(Beginning of Provided material)

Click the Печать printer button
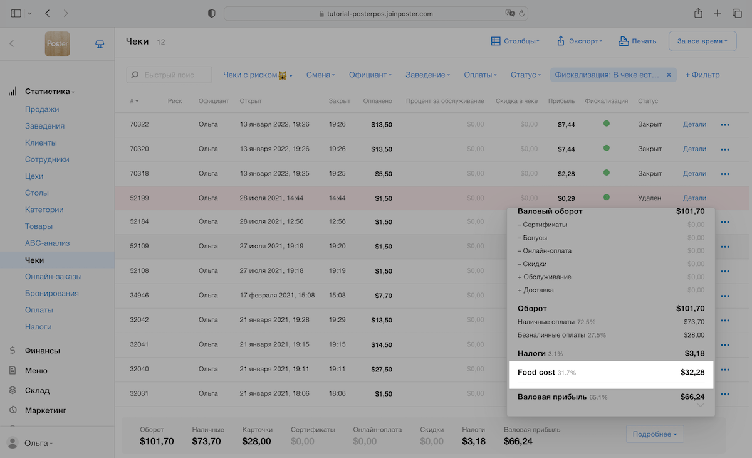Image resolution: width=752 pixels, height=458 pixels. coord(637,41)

(End of Provided material)
(Beginning of Provided material)

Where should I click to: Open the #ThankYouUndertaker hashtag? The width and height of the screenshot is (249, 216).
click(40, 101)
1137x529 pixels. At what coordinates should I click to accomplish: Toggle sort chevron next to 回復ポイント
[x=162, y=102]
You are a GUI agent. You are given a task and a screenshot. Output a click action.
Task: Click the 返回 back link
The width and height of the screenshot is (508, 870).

(End of Provided material)

=== What you are asked to do ===
Which lines run from the one holding "Task: Click the 返回 back link" through the one holding "The width and height of the screenshot is (508, 870)." in the records above? Repeat them exactly, both included, and nothing more.

=== Problem solution ===
Task: Click the 返回 back link
The width and height of the screenshot is (508, 870).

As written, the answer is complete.